— Problem to solve —
Please reproduce the material below line for line, changing nothing.

(Item coordinate data)
# # # # #
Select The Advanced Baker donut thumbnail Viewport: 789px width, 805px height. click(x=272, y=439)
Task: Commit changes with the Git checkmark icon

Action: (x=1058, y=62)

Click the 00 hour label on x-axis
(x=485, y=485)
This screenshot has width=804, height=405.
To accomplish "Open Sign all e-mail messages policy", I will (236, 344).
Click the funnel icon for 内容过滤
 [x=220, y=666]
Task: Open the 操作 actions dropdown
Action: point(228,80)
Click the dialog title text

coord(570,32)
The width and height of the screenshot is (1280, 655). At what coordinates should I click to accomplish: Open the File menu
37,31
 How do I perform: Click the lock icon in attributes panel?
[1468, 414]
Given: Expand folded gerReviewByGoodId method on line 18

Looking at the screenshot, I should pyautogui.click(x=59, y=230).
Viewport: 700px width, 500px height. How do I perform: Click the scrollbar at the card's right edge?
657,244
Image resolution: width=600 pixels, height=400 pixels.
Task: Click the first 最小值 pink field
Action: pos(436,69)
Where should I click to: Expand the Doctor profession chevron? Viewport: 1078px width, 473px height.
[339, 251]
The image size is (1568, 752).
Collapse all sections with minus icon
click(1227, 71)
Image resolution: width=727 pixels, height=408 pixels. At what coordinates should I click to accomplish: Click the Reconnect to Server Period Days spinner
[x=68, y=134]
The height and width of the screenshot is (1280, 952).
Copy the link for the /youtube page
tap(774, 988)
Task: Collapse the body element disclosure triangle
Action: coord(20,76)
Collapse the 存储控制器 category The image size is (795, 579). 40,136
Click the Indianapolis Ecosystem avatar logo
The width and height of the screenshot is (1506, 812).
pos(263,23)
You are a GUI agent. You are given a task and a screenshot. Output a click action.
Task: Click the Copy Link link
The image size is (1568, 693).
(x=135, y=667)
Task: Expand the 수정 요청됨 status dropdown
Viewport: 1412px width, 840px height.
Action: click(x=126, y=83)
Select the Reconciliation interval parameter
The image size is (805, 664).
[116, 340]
# # # # #
— Result of this task —
Select The Advanced Baker donut thumbnail Viewport: 789px width, 805px height. click(x=272, y=439)
Task: Commit changes with the Git checkmark icon

Action: (x=1058, y=62)

Click the 00 hour label on x-axis
(x=485, y=485)
This screenshot has width=804, height=405.
To accomplish "Open Sign all e-mail messages policy", I will (236, 344).
Click the funnel icon for 内容过滤
 [x=220, y=666]
Task: Open the 操作 actions dropdown
Action: point(228,80)
Click the dialog title text

coord(570,32)
The width and height of the screenshot is (1280, 655). At what coordinates should I click to accomplish: Open the File menu
37,31
 How do I perform: Click the lock icon in attributes panel?
[1468, 414]
Given: Expand folded gerReviewByGoodId method on line 18

Looking at the screenshot, I should pyautogui.click(x=59, y=230).
Viewport: 700px width, 500px height. How do I perform: Click the scrollbar at the card's right edge?
657,244
Image resolution: width=600 pixels, height=400 pixels.
Task: Click the first 最小值 pink field
Action: pos(436,69)
Where should I click to: Expand the Doctor profession chevron? Viewport: 1078px width, 473px height.
[339, 251]
The image size is (1568, 752).
Collapse all sections with minus icon
click(1227, 71)
Image resolution: width=727 pixels, height=408 pixels. At what coordinates should I click to accomplish: Click the Reconnect to Server Period Days spinner
[x=68, y=134]
The height and width of the screenshot is (1280, 952).
Copy the link for the /youtube page
tap(774, 988)
Task: Collapse the body element disclosure triangle
Action: coord(20,76)
Collapse the 存储控制器 category The image size is (795, 579). 40,136
Click the Indianapolis Ecosystem avatar logo
The width and height of the screenshot is (1506, 812).
pos(263,23)
You are a GUI agent. You are given a task and a screenshot. Output a click action.
Task: Click the Copy Link link
The image size is (1568, 693).
(x=135, y=667)
Task: Expand the 수정 요청됨 status dropdown
Viewport: 1412px width, 840px height.
Action: click(x=126, y=83)
Select the Reconciliation interval parameter
The image size is (805, 664).
[116, 340]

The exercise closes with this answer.